Lord Roberts of Conwy

My Lords, in fact, I addressed the very quotation to which the noble Lord, Lord Prys-Davies, referred. I pointed out that there was a difference of opinion as to the content of the Barnett formula because the noble Lord, Lord Barnett, referred to the element of need as well as population involved in that formula. Therefore, I could not understand how the recognition of need as in our amendment would enforce the abandonment of the formula.

Lord Prys-Davies

My Lords, I accept that correction. I was five minutes late coming to the debate and no doubt that is why I missed the contribution of the noble Lord, Lord Roberts.

I turn now to Amendment No. 105, also discussed in Committee. This amendment requires Ministers to, have regard to the arrangements known as the 'Barnett formula'". My noble and learned friend the Solicitor-General was opposed to the inclusion of the reference to the Barnett formula being on the face of the Bill because it, would mean that the whole system would need to be built into the Bill and we do not believe that it would he helpful or practical to freeze the detail in statute".—[Official Report, 9/6/98; col. 923.] Must the whole system be built into the Bill? Is it not possible to insert in the Bill a reference to a guiding principle which would not involve the freezing of any details? What worries many people in Wales is that we have no assurance that the present arrangements or the underlying principle will continue to apply, particularly if the Welsh assembly and Parliament are under different political control, as might frequently be the case in the future. Therefore, it is not this Government's intention that worries me, but that another Parliament of a different party may not adhere to the present arrangements.

I believe that I speak for a number of people who wrote to me expressing the wish to see a guiding principle in the Bill, not just the details. The financial settlement—as was mentioned by one or two speakers this afternoon—is one of the major pillars which underpin the devolution settlement. Another Parliament, at some time in the future, should not be in a position to remove or weaken that pillar without at least the need for primary legislation to get around the provision which an amendment would insert into the devolution Act. I believe that we could be accused by a future generation of not having thought as carefully as we could about the financial arrangements if the Bill proceeds without an amendment to Clause 80.

The Solicitor-General (Lord Falconer of Thoroton)

My Lords, this is an important aspect of the Bill; namely, the funding mechanisms. We had a full examination of these matters in Committee because, in effect, both these amendments appeared during the Committee stage of the Bill. The issues raised by the two amendments concern the framework of the funding mechanism for the new assembly. I hope that I will be forgiven by the noble Lords, Lord Crickhowell and Lord Elis-Thomas, if I do not go into a detailed debate of the present Welsh economy. If I can, I shall focus on the actual drafting of the Bill.

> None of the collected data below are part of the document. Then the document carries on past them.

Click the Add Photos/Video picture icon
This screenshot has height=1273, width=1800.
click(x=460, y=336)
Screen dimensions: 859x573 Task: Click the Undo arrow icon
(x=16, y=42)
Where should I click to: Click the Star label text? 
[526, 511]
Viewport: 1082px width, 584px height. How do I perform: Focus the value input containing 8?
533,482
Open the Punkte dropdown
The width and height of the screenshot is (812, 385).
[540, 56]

As noble Lords pointed out, particularly the noble Lord, Lord Rees, the present drafting says that, The Secretary of State shall from time to time make payments to the Assembly out of money provided by Parliament of such amounts as he may determine". That gives the Secretary of State a wide discretion as to what he gives. Amendment No. 103 in effect proposes that that should be restricted by reference to the fact that he must be involved in, recognising the needs of Wales in relation to the United Kingdom as a whole". That is the effect of the amendment of the noble Lord, Lord Roberts of Conwy. The amendment of the noble Lord, Lord Elis-Thomas, says that we should build into that the provision that Ministers of the Crown, in determining how much they should pay to the Welsh assembly, should have regard to the Barnett formula or anything else that replaces it. The noble Lord, Lord Crickhowell, and the noble and learned Lord, Lord Simon of Glaisdale, support both amendments at the same time.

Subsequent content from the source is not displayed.